Car Caryl Férey est sans concession, n'hésite pas à malmener ses
héros, ne les préserve de rien, ni des supplices, de la folie ou même de
la mort. C'est franchement désespéré, ultra-violent. Personne n'est
épargné, pas même le lecteur. Mais ce dernier y revient, presque à
chaque fois. Averti, certes mais toujours secoué, ébranlé au terme de
l'histoire.
Si vous êtes avide de sensations fortes, capable de
supporter des scènes de tortures d'une horreur inimaginable mais issues
d'une réalité atroce (la picaña) : celle de l'ESMA, alors
ce thriller va vous séduire, vous faire palpiter. Sinon, âme sensible,
abstenez-vous où certaines pages risquent de vous échapper,
inabordables.
L'Argentine actuelle porte encore les stigmates récents de la crise financière
de 2001 et plus profondément encore ceux de la dictature, 30 ans plus
tôt. Jana, jeune sculptrice, d'origine indienne Mapuche a du « vendre son corps pour sauver son esprit ». Revenue
de tout, désabusée, elle est restée combative, indépendante et a trouvé
dans l'Art une échappatoire au quotidien sordide et précaire qu'elle
partage à Buenos Aires avec sa seule amie, Paula, un travesti, « une sœur de misère et d'espoir. »
Rubén Calderon, également abîmé par la vie, habité de
souvenirs atroces destructeurs a connu l'enfermement et la torture, a vu
périr son père et sa jeune sœur sous le joug des tortionnaires de la
junte militaire. Meurtri définitivement, il est devenu détective privé, à
la recherche des enfants des victimes disparues, de leurs bourreaux
et des « apropiadores » sous la dictature et œuvre pour les Mères de la place de Mai (Abuelas.)
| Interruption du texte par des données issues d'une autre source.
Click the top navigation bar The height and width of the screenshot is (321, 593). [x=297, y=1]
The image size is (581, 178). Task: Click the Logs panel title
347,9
Dans une atmosphère d'insécurité permanente, glauque au possible,
suintant de violence, où la corruption policière est toujours une
menace, où certains anciens militaires exercent encore une autorité
oppressante, abusent de leurs pouvoirs sur certaines minorités plus
fragiles, où l'Eglise même à dénoncé les opposants au régime et continue
à protéger les criminels, « où neuf juges sur dix exerçant sous la dictature avaient été confirmés dans leur fonction », ces deux personnages vont se rencontrer, agir ensemble pour tenter de résoudre
un crime atroce et deux disparitions inquiétantes et régler leur compte,
tels des justiciers, aux bourreaux du passé.
Mais n'attendez pas de fin heureuse, ni de morale rassurante ou de
triomphe héroïque. Le fatalisme l'emporte, chez Caryl Férey, tout est
noir, sans espoir de rédemption ou de justice à l'œuvre.
Si l'intrigue emprunte parfois des chemins détournés, progresse
dans la complexité et oblige le lecteur à rester concentré et informé
sur une réalité politico-historique mal connue, notamment celle relative
à l'implication d'anciens membres de l'OAS comme tortionnaires, elle
reste captivante et haletante, passionnante et éclairante, mais prend à
la gorge lorsque la torture se manifeste sans ménagement, nauséabonde (« Mourir ou devenir fou »). Cruauté insoutenable, horreur absolue d'une nécessaire vérité ? C'est au lecteur de juger.
Par ailleurs, ce livre a reçu les prix Landerneau polar
2012 et Meilleur Polar français 2012 du magazine Lire et paraît
simultanément en version audio dans la collection « Ecoutez Lire » des Editions Gallimard. Une occasion heureuse d'écouter la voix puissante et envoûtante de Fédor Atkine pendant 14 heures (2CD MP3, 24,90 euros).